Sources claim the estimated cost to replace the buildings would cost almost as much as rehabilitating the decades-old buildings. NYCHA estimates its total repair bill of replacing every boiler, repairing every elevator, and remediation all lead paint, among other things at about $40 billion.
“They say they are going to knock the buildings down because it’s unstable or broken—but all this time, they didn’t fix anything in the apartment,” Angel Martinez, a resident of a Chelsea-Elliot building said. Martinez claims that there have been problems in the apartment that he and other residents have complained about the damages in the apartment but have they have not been addressed. He says that now it is no surprise that they don’t want to fix the apartment anymore after all this time.
NYCHA can go through with this plan with the building’s conversion to Section 8 housing under the Permanent Affordability Commitment Together (PACT) program.
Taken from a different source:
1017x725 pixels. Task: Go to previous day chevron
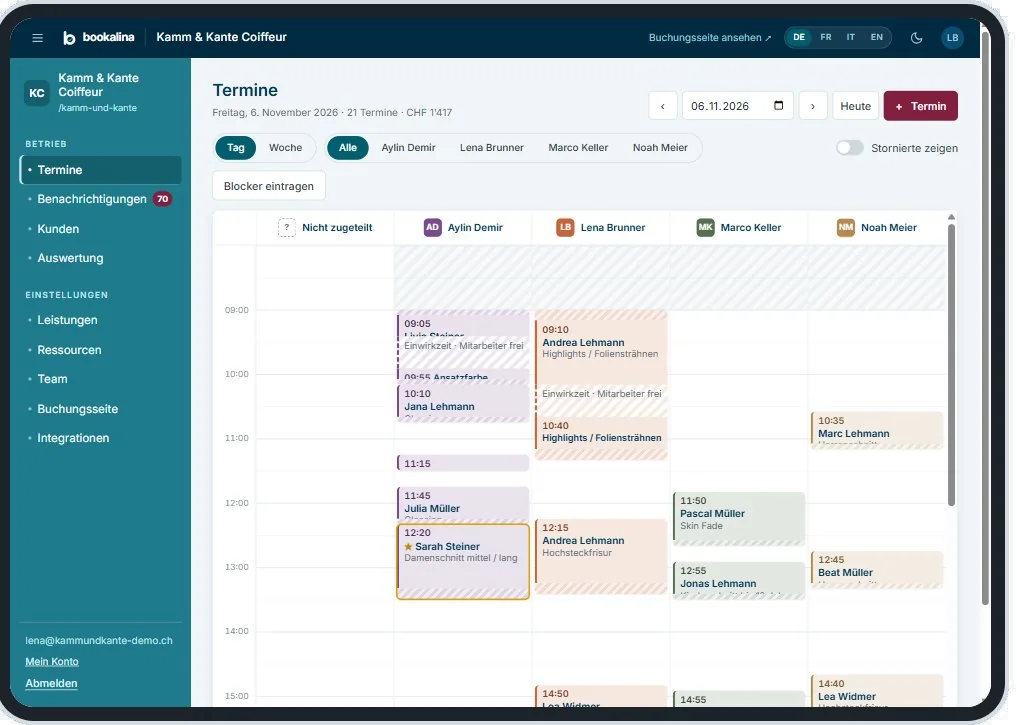click(663, 106)
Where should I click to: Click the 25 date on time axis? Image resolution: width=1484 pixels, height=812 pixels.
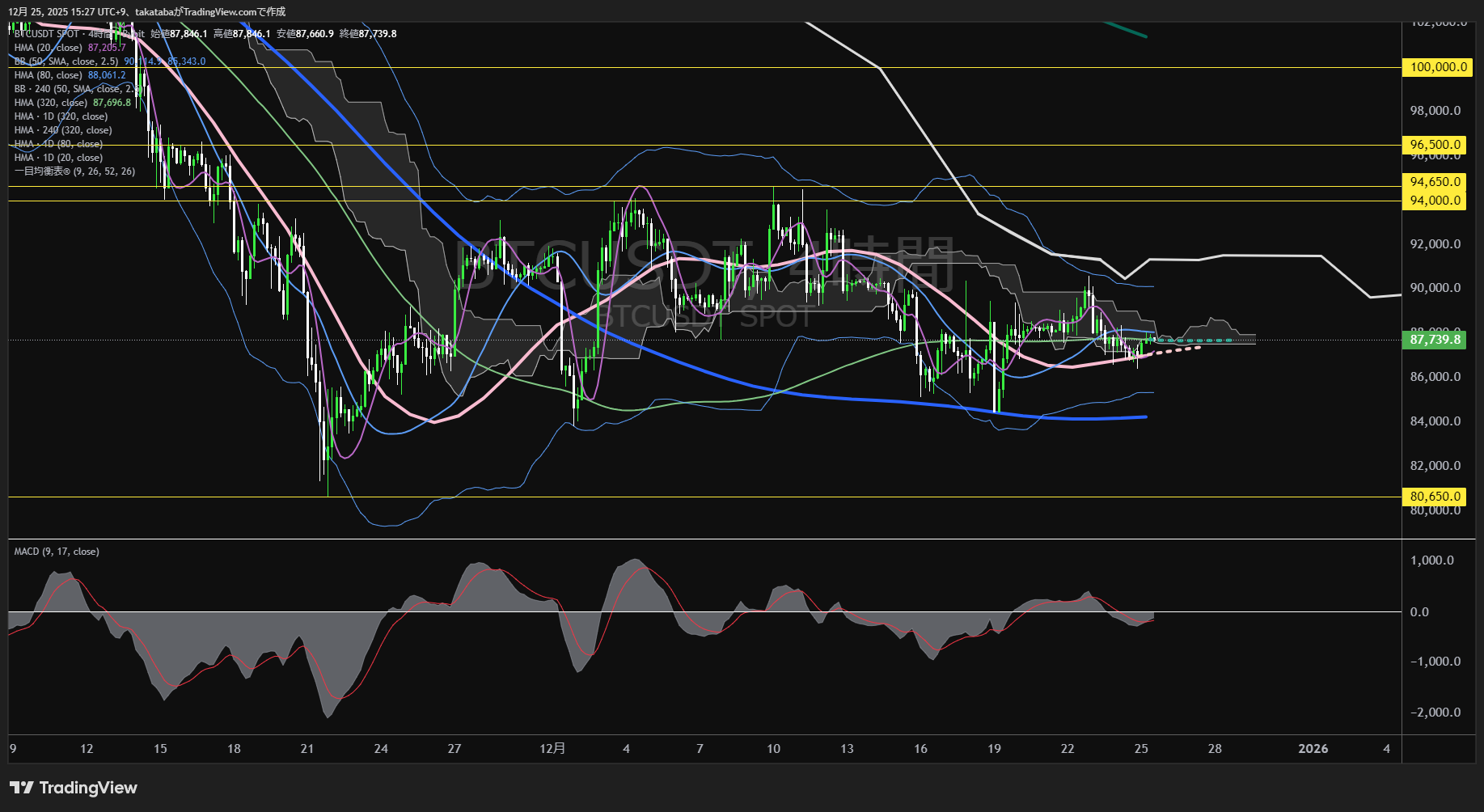[x=1141, y=749]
The construction will be handled by two private developers, Essence Development and the real estate giant Related Companies.
The plan will entail having the 2,500 buildings in Chelsea to be replaced. New developments will include dishwashers, washers, dryers, and access to rooftop terraces. The plan will also include the construction of 3,500 new mixed-income apartments. NYCHA says the project can be done within six years and is part of their goal to have more developments under private management.
Roughly 30 percent of eligible residents, or roughly 950 people responded to the survey, and about 60 percent opted for demolition according to week-long surveys, the NYT reported.
“When the residents lead and have a seat at the decision-making table, we can find solutions that prioritize our safety and better our surrounding neighborhoods,” tenant association presidents Miguel Acevedo at Fulton Houses and Darlene Waters at Elliott-Chelsea Houses, who approved the process, said in a joint statement.
“No one knows better than the residents what they need, and they were smart to recognize the potential benefits of completely rebuilding their campus,” Mayor Eric Adams said in a statement.
But there seems to be a disconnect with some residents of the Chelsea-Elliot homes. What Acevedo, Waters, and Mayor Adams don’t know is that some residents are claiming they are not on board. And that those who signed aren’t on board either.
“They say it was 60 percent people signed, but nobody’s in agreement,” 77-year-old Dominican Delfena Plasencea, a resident of the building for 49 years said. “They don’t know what they’re signing.” [translated from Spanish to English]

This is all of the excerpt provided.